When I was growing up, if there was a family that was struggling, grieving or somehow disrupted, the entire church, neighborhood or community would pitch in. Even up to 9/11, when the country experienced a tragedy, people pulled together, went to donate blood, went to Ground Zero, and gathered to pray.

What happened?

In the years since 2001, people's compassion has gone out the window. The left bashes the right, the red slams the blue, and people who are struggling somehow deserve it. The homeless and hungry don't deserve assistance -- they are weak and lazy. People who are earning minimum wage need to go out and find another job if they can't live on $7.25/hour ($290/week, gross pay).

Years ago, communities used to take pride in the accomplishments of their kids. How many seniors went to college, how many scholarships, how many military academy appointments were numbers about which a whole town would brag. Today, adults talk about how bad kids are, how today's kids are useless, and how they will never spend an extra dime on education.

From people losing their jobs when a factory closes to someone's health crisis, there's always a critic trying to blame those who are suffering. If people would have worked harder, they wouldn't have outsourced the jobs to China or Mexico. If people would just take better care of themselves we wouldn't be paying such exorbitant fees for health care.

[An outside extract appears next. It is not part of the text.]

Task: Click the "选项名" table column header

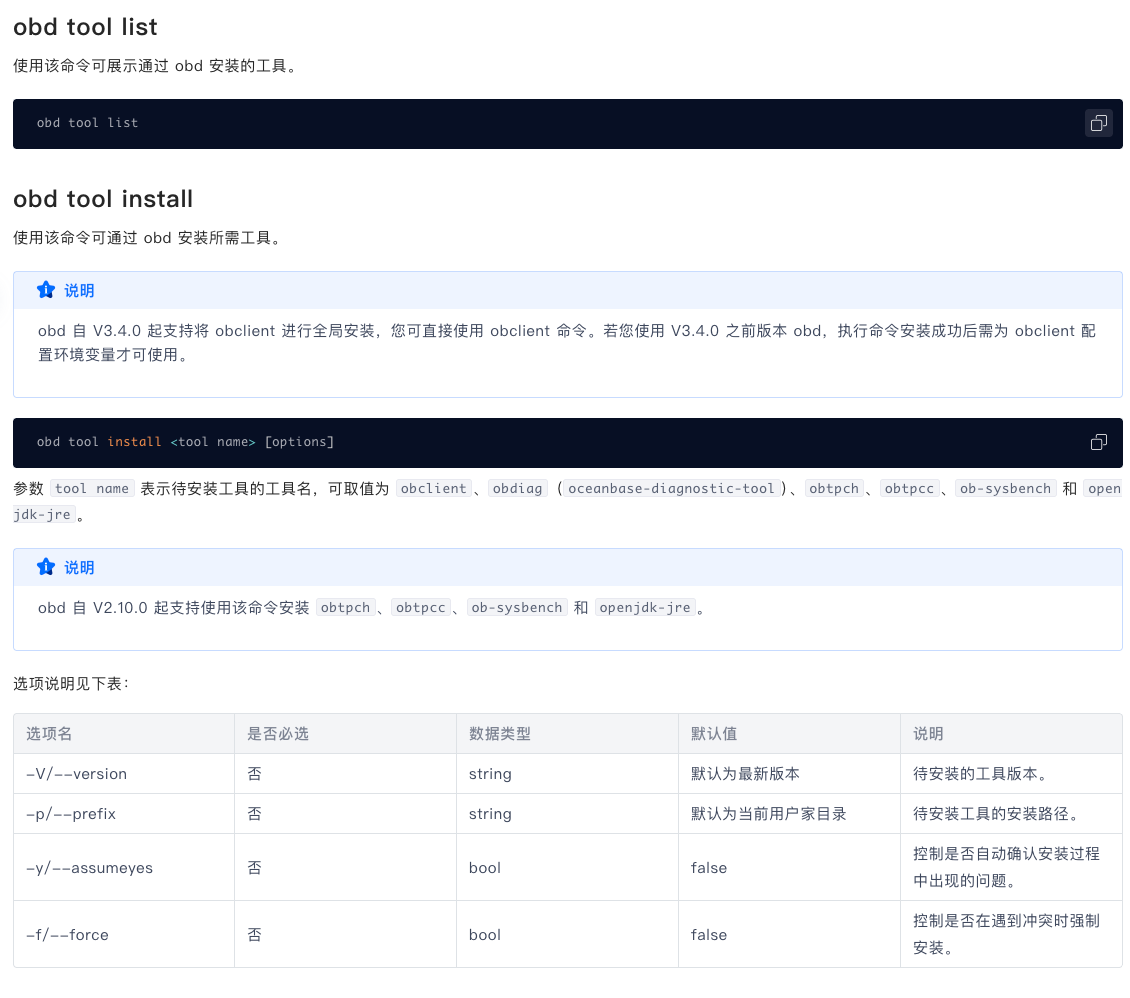Action: (x=49, y=734)
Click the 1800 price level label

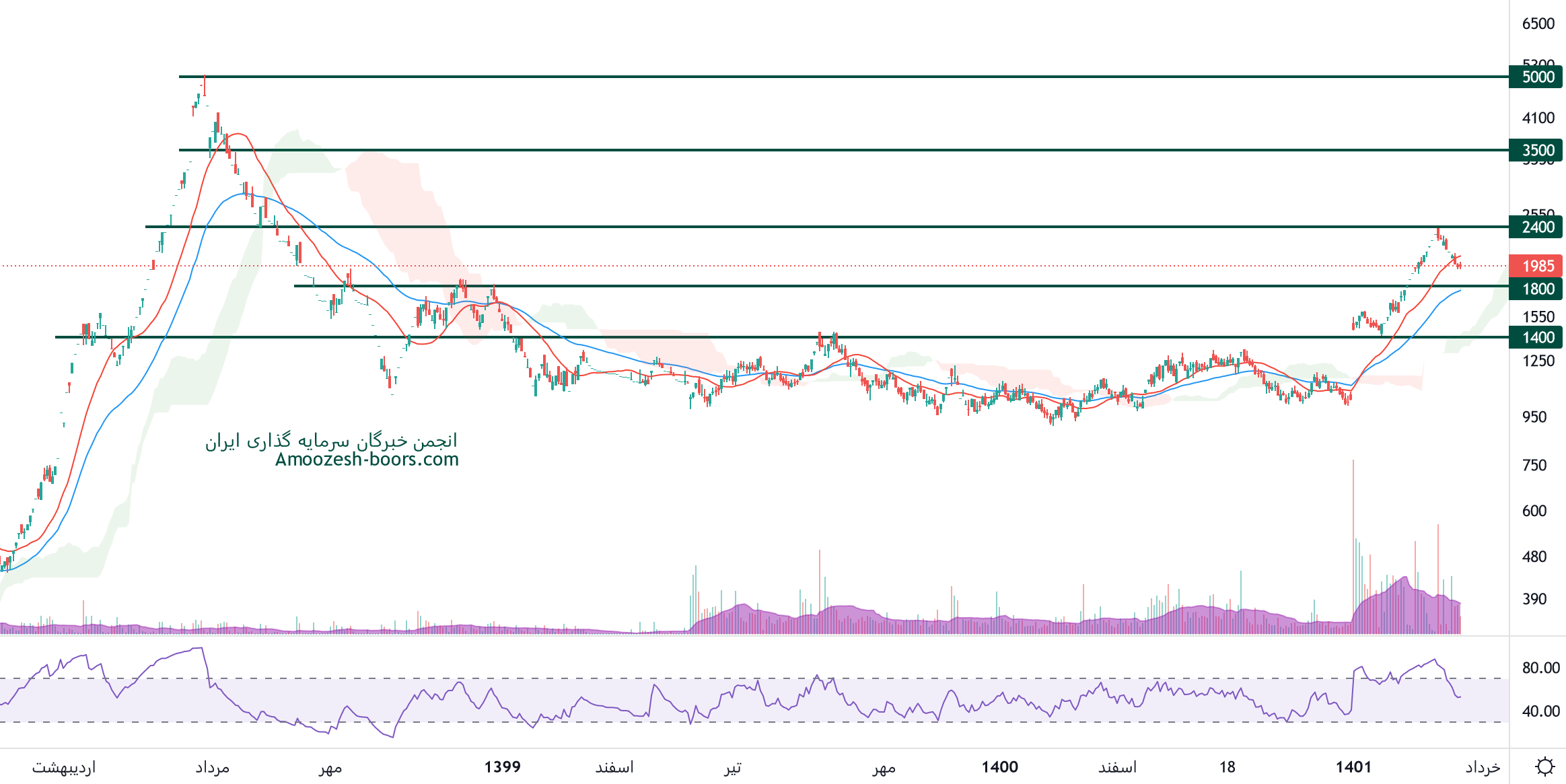coord(1537,289)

Basically, the world has become a cold-hearted, mean-spirited, blame-the-victim place. Tough it out, take care of yourself, because no one is going to be there for you. I've got mine, and I don't need anything from anyone, so go away and leave me alone.

Read the comments after stories in the national and local news, and you wonder if you're still living in the same communities that existed before 2001. Could those same people be there? Are people suffering from hardening of the heart, mind and soul?

What happened?

Fueled by a divided political and media atmosphere, people have chosen sides. The undecided have jumped on the bandwagon of political conservatism. The right has become vocal: we need to protect what we have from the 47%. We're losing ground and only by keeping the other half in their place do we stay in ours.

Fear is paramount. We could become them in a heartbeat. We need to protect ourselves from losing anything.

Lost? We've already lost the important stuff. Justice, compassion and goodwill for our fellow man.